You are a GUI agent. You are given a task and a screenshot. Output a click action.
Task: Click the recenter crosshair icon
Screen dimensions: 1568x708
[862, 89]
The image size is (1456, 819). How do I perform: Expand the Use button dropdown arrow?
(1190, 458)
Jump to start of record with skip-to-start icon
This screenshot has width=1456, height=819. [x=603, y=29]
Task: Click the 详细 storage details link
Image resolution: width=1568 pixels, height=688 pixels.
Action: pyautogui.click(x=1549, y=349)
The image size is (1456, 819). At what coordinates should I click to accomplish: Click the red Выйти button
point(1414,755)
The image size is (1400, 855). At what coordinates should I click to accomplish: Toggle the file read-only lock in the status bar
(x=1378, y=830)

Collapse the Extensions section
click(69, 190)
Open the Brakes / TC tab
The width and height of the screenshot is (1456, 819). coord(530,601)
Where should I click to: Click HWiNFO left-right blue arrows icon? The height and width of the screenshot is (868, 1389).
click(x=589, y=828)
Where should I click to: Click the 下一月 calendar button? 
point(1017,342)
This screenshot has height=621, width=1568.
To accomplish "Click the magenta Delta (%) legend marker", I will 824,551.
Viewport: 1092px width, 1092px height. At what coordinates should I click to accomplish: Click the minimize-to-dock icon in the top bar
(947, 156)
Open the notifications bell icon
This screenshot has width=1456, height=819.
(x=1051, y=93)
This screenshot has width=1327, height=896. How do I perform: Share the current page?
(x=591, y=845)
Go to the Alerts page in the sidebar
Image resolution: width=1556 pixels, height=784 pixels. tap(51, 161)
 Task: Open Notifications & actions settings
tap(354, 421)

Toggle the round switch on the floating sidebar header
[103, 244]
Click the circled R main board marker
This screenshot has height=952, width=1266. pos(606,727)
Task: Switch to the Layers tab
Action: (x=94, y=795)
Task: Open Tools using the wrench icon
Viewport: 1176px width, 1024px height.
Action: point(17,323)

§ What needs to be done:
Copy exactly. The range runs from the line containing "Viewport: 1092px width, 1092px" through the last line of the data.

§ Answer section:
Viewport: 1092px width, 1092px height. At what coordinates should I click to accomplish: Click the minimize-to-dock icon in the top bar
(947, 156)
Open the notifications bell icon
This screenshot has width=1456, height=819.
(x=1051, y=93)
This screenshot has width=1327, height=896. How do I perform: Share the current page?
(x=591, y=845)
Go to the Alerts page in the sidebar
Image resolution: width=1556 pixels, height=784 pixels. tap(51, 161)
 Task: Open Notifications & actions settings
tap(354, 421)

Toggle the round switch on the floating sidebar header
[103, 244]
Click the circled R main board marker
This screenshot has height=952, width=1266. pos(606,727)
Task: Switch to the Layers tab
Action: (x=94, y=795)
Task: Open Tools using the wrench icon
Viewport: 1176px width, 1024px height.
Action: point(17,323)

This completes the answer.